Look through the lines below and extract any with the word "Collapse".

(Stored records)
----
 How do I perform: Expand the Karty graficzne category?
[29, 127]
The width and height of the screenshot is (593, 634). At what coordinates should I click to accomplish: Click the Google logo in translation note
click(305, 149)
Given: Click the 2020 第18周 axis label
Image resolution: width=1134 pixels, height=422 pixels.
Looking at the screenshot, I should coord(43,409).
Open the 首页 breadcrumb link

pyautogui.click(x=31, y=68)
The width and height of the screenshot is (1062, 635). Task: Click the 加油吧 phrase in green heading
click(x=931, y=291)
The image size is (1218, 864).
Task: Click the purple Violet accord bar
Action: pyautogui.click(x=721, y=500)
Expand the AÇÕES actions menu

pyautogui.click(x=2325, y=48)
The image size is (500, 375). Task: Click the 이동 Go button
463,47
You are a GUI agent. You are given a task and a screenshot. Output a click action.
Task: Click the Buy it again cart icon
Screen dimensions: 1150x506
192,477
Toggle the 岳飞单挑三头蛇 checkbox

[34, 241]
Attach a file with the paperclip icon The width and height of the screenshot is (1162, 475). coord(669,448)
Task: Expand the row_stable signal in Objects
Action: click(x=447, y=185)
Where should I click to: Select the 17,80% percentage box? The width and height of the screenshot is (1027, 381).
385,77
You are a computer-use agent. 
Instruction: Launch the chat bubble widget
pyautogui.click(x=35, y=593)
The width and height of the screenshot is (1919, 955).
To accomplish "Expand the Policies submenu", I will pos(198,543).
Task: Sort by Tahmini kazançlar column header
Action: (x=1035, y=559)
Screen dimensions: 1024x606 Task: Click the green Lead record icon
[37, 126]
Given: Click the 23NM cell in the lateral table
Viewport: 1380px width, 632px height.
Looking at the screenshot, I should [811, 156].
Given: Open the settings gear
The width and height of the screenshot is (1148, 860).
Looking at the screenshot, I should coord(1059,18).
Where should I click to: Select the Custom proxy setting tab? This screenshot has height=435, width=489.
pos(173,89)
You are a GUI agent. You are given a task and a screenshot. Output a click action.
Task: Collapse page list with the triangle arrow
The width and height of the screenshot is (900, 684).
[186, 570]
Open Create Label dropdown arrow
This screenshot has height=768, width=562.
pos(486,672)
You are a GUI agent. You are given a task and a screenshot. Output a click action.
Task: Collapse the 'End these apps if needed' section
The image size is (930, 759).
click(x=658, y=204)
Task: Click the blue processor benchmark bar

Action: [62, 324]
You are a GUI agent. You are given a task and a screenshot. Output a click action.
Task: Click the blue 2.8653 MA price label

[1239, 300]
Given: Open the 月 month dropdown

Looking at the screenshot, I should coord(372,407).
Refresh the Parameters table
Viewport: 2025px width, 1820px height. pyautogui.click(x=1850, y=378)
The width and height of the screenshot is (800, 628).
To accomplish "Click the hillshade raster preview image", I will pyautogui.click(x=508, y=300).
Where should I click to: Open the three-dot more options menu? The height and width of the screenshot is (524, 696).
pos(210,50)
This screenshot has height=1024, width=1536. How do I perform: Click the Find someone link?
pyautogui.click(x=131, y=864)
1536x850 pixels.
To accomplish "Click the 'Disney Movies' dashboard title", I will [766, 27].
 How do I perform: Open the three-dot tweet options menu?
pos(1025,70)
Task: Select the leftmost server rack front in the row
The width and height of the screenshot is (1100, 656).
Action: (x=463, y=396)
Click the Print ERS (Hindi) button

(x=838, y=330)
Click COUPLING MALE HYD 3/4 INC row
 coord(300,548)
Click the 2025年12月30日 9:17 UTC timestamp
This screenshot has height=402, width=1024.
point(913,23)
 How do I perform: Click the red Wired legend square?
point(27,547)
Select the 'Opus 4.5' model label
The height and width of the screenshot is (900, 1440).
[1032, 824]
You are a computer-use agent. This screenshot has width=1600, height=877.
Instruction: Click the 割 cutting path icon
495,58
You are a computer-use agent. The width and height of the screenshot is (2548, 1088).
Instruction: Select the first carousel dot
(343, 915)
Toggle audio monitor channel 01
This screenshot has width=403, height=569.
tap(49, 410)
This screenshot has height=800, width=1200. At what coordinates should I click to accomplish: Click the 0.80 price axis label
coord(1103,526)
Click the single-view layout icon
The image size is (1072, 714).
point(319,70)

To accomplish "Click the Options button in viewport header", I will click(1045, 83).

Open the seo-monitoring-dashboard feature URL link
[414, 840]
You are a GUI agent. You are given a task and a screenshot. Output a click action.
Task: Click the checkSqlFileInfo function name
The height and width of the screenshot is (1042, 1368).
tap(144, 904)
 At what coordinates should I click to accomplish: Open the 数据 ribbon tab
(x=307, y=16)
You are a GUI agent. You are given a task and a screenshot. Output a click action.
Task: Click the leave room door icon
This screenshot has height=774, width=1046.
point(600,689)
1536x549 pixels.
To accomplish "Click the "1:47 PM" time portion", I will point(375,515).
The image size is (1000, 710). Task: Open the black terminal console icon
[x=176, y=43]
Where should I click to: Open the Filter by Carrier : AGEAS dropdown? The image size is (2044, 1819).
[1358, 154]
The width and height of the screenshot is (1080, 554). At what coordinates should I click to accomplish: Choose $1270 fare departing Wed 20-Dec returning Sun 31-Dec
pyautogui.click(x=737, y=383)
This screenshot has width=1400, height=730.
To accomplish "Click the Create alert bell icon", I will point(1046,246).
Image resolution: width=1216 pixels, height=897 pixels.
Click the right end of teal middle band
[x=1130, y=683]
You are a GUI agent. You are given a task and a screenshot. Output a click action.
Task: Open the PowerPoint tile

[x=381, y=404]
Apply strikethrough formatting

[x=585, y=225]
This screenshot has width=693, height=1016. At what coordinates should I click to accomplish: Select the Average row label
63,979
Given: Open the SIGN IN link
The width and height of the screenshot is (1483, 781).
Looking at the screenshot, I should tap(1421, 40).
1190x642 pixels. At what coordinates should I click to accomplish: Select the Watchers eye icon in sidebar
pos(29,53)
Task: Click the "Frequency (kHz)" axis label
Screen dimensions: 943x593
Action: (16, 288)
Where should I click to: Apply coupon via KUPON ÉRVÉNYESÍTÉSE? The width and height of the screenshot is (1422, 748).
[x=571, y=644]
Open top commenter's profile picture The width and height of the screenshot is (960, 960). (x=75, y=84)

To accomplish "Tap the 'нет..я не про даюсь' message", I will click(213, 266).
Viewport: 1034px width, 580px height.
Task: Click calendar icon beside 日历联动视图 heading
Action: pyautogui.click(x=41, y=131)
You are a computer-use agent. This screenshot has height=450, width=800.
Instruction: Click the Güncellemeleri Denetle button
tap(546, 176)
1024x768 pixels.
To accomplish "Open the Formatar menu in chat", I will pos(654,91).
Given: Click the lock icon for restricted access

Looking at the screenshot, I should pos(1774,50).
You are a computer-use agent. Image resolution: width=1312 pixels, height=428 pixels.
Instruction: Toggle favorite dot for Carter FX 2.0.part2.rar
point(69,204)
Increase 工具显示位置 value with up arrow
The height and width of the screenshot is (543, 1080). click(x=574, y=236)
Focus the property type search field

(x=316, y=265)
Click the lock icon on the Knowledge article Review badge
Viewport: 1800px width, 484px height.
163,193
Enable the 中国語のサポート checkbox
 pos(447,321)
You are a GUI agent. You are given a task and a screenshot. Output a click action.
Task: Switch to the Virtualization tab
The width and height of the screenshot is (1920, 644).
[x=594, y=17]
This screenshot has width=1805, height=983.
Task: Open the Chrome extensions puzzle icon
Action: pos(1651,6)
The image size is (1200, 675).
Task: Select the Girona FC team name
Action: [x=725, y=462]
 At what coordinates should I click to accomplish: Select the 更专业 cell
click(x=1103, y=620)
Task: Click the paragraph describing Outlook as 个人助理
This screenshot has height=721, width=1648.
----
- **Answer for the task**:
Task: Collapse page list with the triangle arrow
Task: Collapse the 'End these apps if needed' section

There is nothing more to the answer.